35 - Jaxen

Spencer se redressa sur son lit au moment où la porte de la chambre que nous partagions claqua pour se refermer derrière moi.

Je sentis son regard suivre mes pas, jaugeant ma personne d'une œillade experte. Il était habitué à mes allées et venues. De celles qui me tenaient éloigner de Riverview des semaines durant. Il ne m'interrogeait jamais à ce sujet, parce qu'il savait, enfin, en partie. Ce qui le rendait à la fois utile et, d'une certaine façon, dangereux. Mais s'il y avait bien quelqu'un sur qui je pouvais compter, c'était sur le cousin de notre Fou. Ce dernier chérissait la famille à un niveau qui me dépassait, mais que je respectais.

— Tu as loupé pas mal de trucs, m'apprit-il.

Je bazardai mon sac sur mon matelas et expirai un long soupir, pas mécontent d'être de retour. Je venais à peine de raccrocher avec le paternel, ce qui me mettait, sans surprise, d'une humeur de dogue. Je savais par avance que les nouvelles de Spenc ne me donneraient pas le sourire, bien au contraire.

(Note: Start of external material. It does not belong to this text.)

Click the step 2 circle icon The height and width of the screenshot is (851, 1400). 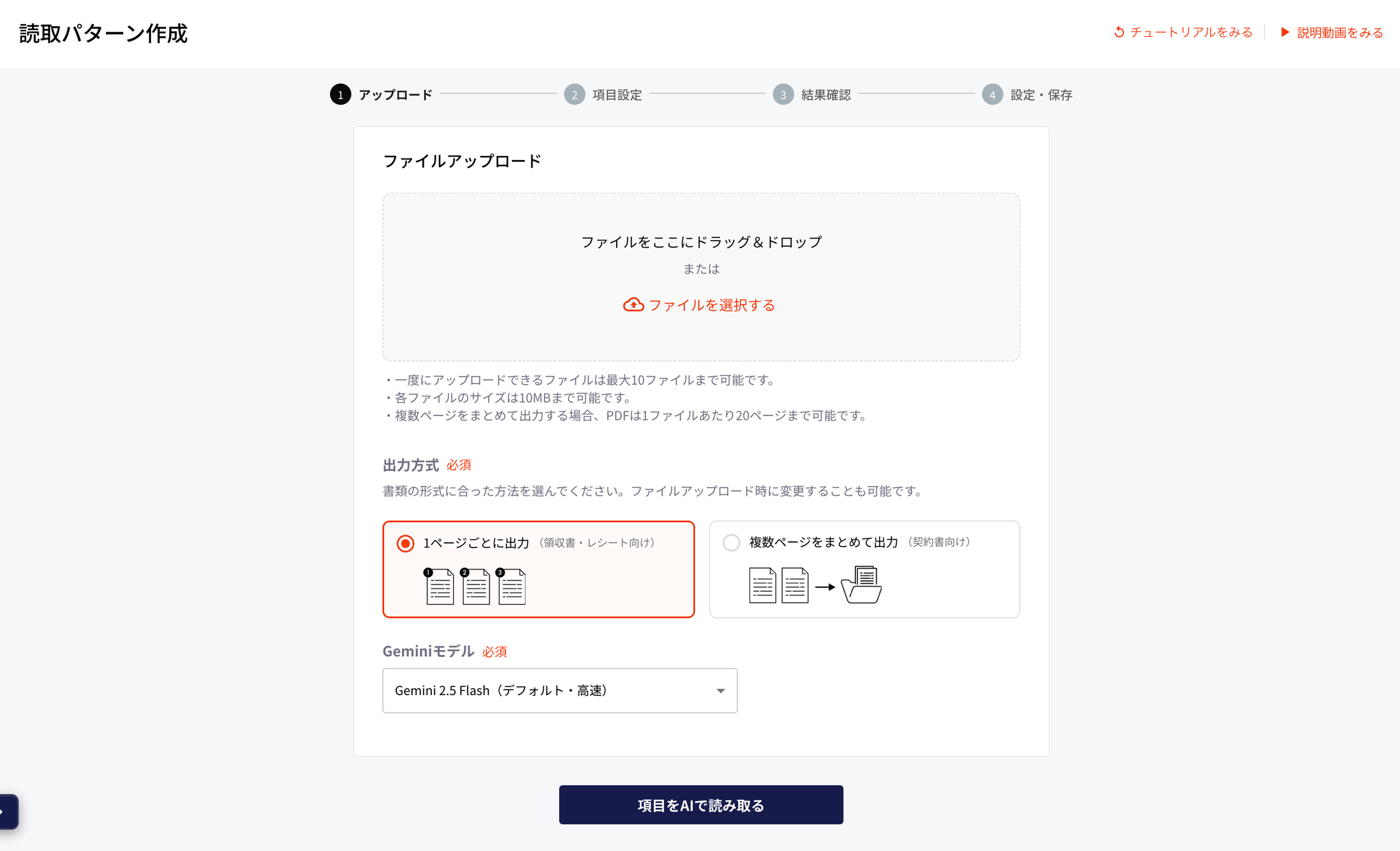click(574, 94)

Je détestais rester loin de l'académie trop longtemps ; certains prenaient trop de libertés. Pas bon pour les affaires. Les miennes et par extension, celle de mon père.

— Doug a pris une petite dérouillée par le nouveau. Rien de méchant. Ce dernier a écopé de travaux d'intérêt généraux.

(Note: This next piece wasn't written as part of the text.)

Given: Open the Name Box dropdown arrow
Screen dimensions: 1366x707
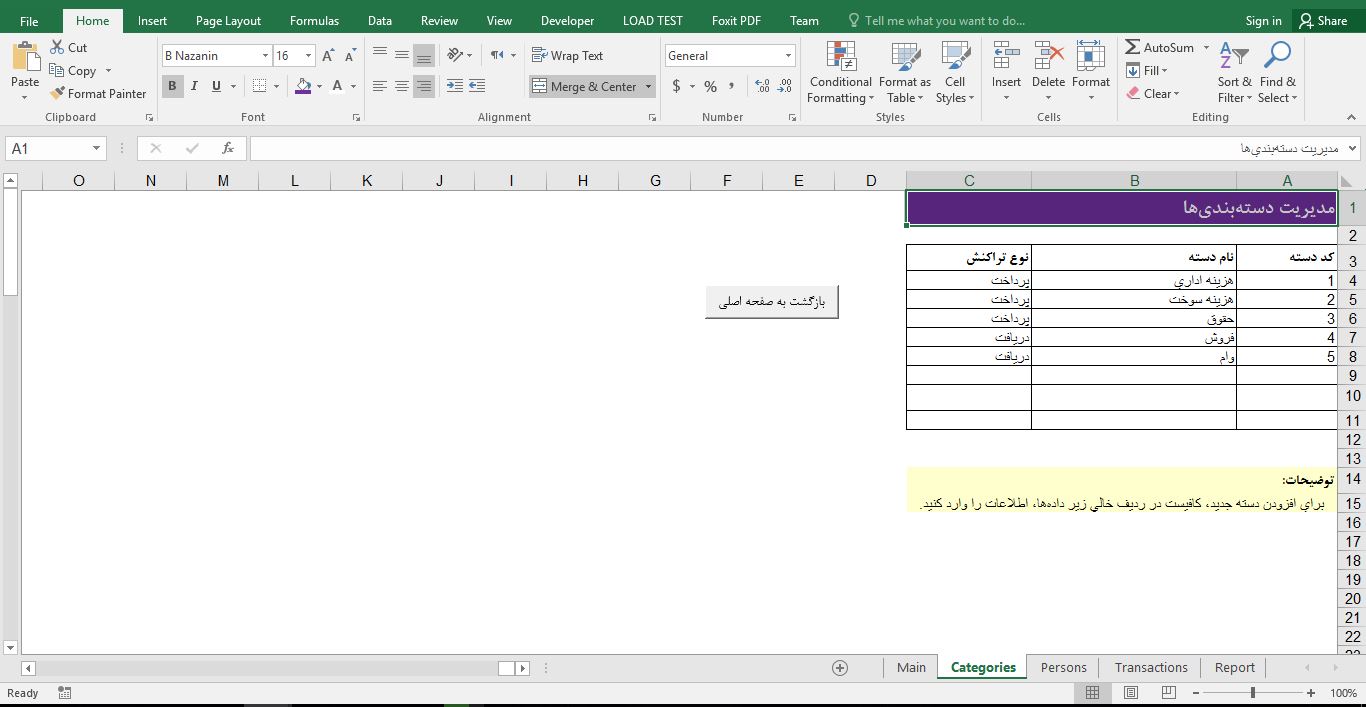Looking at the screenshot, I should coord(96,148).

Alby faisait donc partie des abrutis à profiter que la laisse se relâchait ? Pas si malin le boursier.

— Lui et Greer reviennent d'un week-end passé chez lui. Et ils traînent ensemble depuis ton départ.

Spencer se faisait un devoir de m'annoncer tous les petits changements, tout ce qui sortait de l'ordinaire. Il prenait son rôle très au sérieux. Il suffisait donc que je parte quelques semaines pour que Greer pense s'en sortir. Je savais très bien où elle avait passée le week-end, et ce, bien avant que Spencer ne me l'annonce à l'instant. Mon père se voyait mis au courant de tout. Et lorsque c'était à lui de m'apprendre les choses, je pouvais déjà prédire que les répercussions ne seraient pas belles à voir.

J'attrapai une serviette et de quoi me fringuer après ma douche. Spencer me regarda quitter la chambre, la mâchoire tendue. Il me préférait loquace.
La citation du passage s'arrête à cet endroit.